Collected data
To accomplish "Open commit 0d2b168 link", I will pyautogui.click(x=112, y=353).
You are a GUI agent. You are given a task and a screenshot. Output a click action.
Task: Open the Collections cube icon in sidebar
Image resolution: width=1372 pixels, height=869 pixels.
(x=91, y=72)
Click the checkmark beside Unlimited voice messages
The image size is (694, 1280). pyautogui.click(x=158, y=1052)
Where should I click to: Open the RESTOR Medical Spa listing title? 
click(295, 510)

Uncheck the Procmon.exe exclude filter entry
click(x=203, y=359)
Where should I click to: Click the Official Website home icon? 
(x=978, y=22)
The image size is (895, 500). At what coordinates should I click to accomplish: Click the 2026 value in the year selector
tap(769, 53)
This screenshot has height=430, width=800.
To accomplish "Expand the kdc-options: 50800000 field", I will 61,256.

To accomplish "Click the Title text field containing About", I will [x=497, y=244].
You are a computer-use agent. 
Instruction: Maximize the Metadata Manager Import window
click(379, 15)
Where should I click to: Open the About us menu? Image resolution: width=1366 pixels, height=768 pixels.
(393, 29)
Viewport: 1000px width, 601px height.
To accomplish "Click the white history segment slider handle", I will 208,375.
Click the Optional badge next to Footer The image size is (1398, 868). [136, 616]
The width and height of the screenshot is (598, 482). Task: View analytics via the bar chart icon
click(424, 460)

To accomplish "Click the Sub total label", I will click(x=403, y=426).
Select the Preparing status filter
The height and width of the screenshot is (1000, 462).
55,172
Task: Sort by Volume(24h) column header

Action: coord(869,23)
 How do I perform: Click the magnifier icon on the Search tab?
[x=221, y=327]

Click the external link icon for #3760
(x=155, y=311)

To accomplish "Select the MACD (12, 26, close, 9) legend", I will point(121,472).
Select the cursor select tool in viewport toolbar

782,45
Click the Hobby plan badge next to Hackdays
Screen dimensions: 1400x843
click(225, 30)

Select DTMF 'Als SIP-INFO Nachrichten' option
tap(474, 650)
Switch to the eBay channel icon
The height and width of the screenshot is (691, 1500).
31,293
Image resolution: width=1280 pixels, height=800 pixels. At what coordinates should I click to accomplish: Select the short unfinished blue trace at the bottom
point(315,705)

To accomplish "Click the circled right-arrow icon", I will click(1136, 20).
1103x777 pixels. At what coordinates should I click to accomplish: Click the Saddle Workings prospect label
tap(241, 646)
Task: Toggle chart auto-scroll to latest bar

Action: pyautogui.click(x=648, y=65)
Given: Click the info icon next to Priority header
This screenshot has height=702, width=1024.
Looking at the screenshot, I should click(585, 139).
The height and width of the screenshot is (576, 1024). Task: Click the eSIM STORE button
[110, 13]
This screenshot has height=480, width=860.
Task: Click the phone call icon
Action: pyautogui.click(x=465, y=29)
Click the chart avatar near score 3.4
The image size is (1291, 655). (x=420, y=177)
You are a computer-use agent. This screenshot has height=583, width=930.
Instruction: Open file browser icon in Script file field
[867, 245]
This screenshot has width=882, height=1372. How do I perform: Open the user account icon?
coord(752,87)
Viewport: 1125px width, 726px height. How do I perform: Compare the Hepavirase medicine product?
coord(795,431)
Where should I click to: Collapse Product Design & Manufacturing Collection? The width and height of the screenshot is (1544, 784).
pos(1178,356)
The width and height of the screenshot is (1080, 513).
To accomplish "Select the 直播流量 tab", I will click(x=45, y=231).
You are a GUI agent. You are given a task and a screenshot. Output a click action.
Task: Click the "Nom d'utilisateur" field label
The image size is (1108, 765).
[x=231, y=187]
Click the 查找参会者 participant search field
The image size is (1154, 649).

Task details
From the line containing "The width and height of the screenshot is (1080, 513)." to the last line of the records above, please write out every line exactly and add nothing.

Output for this exercise
The width and height of the screenshot is (1080, 513).
To accomplish "Select the 直播流量 tab", I will click(x=45, y=231).
You are a GUI agent. You are given a task and a screenshot. Output a click action.
Task: Click the "Nom d'utilisateur" field label
The image size is (1108, 765).
[x=231, y=187]
Click the 查找参会者 participant search field
The image size is (1154, 649).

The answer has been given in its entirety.